Deep Neural Network-Based High-Precision Identification of Weak Stability Boundary Structures
Shuyue Fu, Ziqi Xu, Di Wu, Shengping Gong
TL;DR
The geometric and dynamical properties of weak stability boundary structures are firstly analyzed, which provides further insights into the training of the deep neural network models and the optimal hyperparameter combinations are determined by examining the identification precision of the trained deep neural network models.
Abstract
Weak stability boundary structures have been widely applied to the analysis on ballistic capture and the construction of low-energy transfers. The first step of this application is to compute/identify weak stability boundary structures. Conventional numerical and analytical methods cannot simultaneously achieve computational efficiency and identification precision. In this paper, we propose an efficient and precise method to identify weak stability boundary structures based on deep neural network.
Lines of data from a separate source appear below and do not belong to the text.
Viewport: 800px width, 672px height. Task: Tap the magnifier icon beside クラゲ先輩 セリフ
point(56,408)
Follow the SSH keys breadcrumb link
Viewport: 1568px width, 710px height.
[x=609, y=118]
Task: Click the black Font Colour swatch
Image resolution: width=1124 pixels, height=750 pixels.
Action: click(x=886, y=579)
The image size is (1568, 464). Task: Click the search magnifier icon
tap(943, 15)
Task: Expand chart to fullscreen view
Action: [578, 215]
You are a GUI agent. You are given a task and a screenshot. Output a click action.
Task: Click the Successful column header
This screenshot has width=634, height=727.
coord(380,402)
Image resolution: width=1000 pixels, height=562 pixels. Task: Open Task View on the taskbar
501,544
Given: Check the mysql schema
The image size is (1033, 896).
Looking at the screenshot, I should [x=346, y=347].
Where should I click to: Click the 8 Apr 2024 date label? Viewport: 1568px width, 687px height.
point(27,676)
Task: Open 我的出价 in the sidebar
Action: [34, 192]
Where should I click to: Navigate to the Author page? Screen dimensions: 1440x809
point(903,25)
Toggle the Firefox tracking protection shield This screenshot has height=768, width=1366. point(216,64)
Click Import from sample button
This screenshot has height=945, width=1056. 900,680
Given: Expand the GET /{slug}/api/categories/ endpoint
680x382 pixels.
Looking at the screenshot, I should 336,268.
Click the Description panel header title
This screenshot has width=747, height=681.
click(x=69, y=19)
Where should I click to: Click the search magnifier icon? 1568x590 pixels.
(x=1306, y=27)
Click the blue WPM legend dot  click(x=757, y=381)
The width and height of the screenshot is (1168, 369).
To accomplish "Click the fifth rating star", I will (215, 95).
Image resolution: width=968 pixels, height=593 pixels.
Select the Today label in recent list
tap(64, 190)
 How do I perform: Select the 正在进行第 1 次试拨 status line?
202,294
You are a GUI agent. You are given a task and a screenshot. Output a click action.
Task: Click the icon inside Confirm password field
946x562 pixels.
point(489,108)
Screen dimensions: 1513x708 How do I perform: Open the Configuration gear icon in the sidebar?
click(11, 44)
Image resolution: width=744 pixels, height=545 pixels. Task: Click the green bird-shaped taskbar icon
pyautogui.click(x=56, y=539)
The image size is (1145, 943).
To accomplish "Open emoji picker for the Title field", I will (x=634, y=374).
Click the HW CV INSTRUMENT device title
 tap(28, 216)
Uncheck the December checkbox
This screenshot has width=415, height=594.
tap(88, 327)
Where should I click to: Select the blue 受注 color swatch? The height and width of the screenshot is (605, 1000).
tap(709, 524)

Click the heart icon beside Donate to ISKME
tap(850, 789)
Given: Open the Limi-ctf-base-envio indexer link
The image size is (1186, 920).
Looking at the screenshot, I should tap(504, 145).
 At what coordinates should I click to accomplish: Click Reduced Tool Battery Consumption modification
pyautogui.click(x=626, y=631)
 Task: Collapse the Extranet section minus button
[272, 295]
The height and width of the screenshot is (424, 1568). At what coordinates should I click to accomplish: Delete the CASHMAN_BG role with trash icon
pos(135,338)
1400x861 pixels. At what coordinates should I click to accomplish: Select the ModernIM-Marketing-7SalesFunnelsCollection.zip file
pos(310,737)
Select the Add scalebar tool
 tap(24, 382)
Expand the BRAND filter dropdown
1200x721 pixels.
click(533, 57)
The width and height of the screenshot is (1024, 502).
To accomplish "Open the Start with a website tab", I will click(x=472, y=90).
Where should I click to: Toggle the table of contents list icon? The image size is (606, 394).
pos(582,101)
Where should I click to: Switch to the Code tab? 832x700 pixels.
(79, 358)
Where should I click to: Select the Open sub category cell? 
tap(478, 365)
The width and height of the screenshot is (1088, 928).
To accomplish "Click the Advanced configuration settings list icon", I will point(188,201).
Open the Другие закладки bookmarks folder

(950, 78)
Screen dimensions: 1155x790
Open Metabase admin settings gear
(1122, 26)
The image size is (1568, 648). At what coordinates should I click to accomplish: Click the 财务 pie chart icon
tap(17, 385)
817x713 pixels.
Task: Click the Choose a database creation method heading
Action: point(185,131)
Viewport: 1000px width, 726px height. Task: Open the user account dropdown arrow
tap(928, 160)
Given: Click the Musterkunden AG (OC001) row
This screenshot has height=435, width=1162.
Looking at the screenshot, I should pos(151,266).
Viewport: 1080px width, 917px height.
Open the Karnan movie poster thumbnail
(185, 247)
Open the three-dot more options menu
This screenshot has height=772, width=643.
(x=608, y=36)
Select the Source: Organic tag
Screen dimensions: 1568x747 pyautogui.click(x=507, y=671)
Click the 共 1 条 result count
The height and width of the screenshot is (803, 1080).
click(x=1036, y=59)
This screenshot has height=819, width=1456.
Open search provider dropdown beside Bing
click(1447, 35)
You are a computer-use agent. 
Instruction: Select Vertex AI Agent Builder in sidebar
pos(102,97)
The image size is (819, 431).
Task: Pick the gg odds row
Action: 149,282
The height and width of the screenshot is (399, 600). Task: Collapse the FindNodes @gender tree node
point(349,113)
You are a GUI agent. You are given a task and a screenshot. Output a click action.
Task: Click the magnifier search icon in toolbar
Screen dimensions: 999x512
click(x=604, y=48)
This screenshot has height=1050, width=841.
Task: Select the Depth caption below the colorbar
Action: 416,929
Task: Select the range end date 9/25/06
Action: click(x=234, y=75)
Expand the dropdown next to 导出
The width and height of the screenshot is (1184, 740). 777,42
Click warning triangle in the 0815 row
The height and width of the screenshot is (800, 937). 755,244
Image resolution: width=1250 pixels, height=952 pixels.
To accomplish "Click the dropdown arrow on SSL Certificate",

The geometric and dynamical properties of weak stability boundary structures are firstly analyzed, which provides further insights into the training of the deep neural network models. Then, the optimal hyperparameter combinations are determined by examining the identification precision of the trained deep neural network models. The performance of the models with the optimal hyperparameter combinations is further validated using the representative test datasets, achieving the precision of 97.26-99.91%. The trained models are also applied to constructing weak stability boundary structures.